CD14 expression on monocytes mediates the interleukin (IL)-6 response to respiratory syncytial virus fusion (RSV-F). (a) The IL-6 protein response after 4, 18, and 24 hours of stimulation by RSV-pre-F and post-F (10 µg/mL), by peripheral blood mononuclear cells of 2 healthy controls (HC) and the index patient (IP). One experiment, performed in duplicates, lines indicate mean per individual (+standard deviation). (b) The IL-6 protein response during 24 hours of stimulation by RSV-pre-F (5 µg/mL) by Percoll-isolated monocytes of 2 healthy controls, the index patient, and his father. One experiment, lines indicate mean per individual.

Figure 6.

Impaired interleukin (IL)-6 protein response to respiratory syncytial virus fusion (RSV-F) after blocking CD14 in healthy adult donor monocytes. The figure shows IL-6 protein production after stimulation of healthy donor monocytes with RSV pre-F (a) or post-F (b) at different concentrations, by healthy donor monocytes, after Percoll isolation, in the presence of CD14 blocking antibodies (aCD14), control antibody (aMHC-1), or no antibody. The lines indicate the mean (+standard deviation) of 3 independent experiments with a total of 7 donors.

Figure 7.

Normal pre-fusion (F)-specific antibody response in CD14 deficiency. (a) Seroconversion of respiratory syncytial virus (RSV)-specific antibodies after the first RSV infection in the index patient. Depicted are the concentrations immunoglobulin (Ig)G against Ga, Gb, post-F, N, and pre-F in arbitrary units/mL at different time points during and in between RSV infections. (b) Percentage pre-F-specific IgG bound after incubation with 1.5M NH4SCN (left graph) and 3M NH4SCN (right graph), at the time points indicated in a. (c) Conformation-specific RSV A and B neutralizing activity in sera obtained at 14, 22, and 30 months, in the absence and presence of excess post-F. Bars represent mean neutralizing activity normalized to International Units of Neutralization.
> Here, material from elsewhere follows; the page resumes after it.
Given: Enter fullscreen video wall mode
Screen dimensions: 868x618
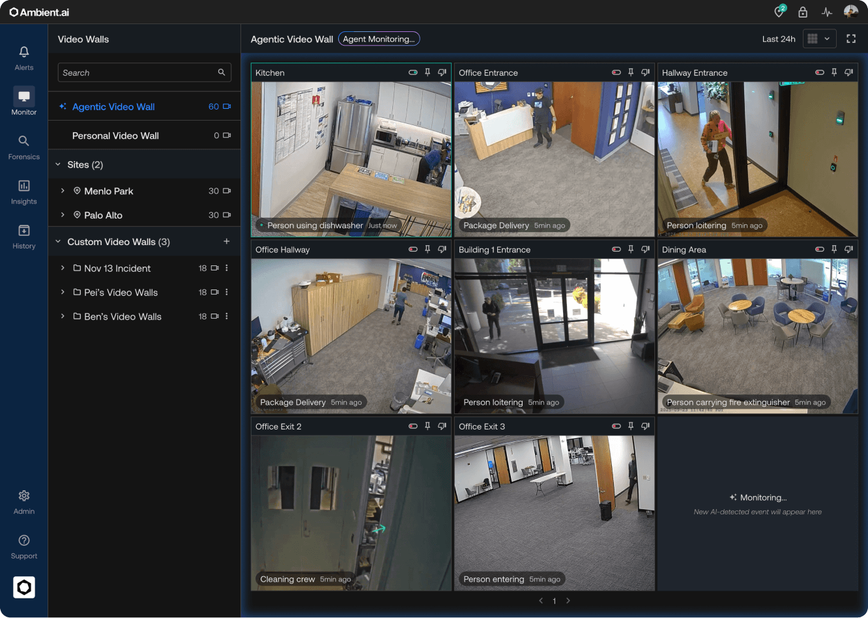Looking at the screenshot, I should click(x=851, y=39).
As a reference, the mean neutralization of 15 adult controls is depicted. (d) B-cell specific binding to RSV-pre- and post-F, 8 months after the second RSV infection and 6 months after third RSV infection. Bars show assembled percentage of total IgG + B cells that bind pre-F, post-F, or both probes (dual binding) in the index patient. The interquartile range of healthy controls is depicted in gray. N.D., not determined due to too little available serum; RIVM, Rijksinstituut voor Volksgezondheid en Milieu (National Institute for Public Health and the Environment).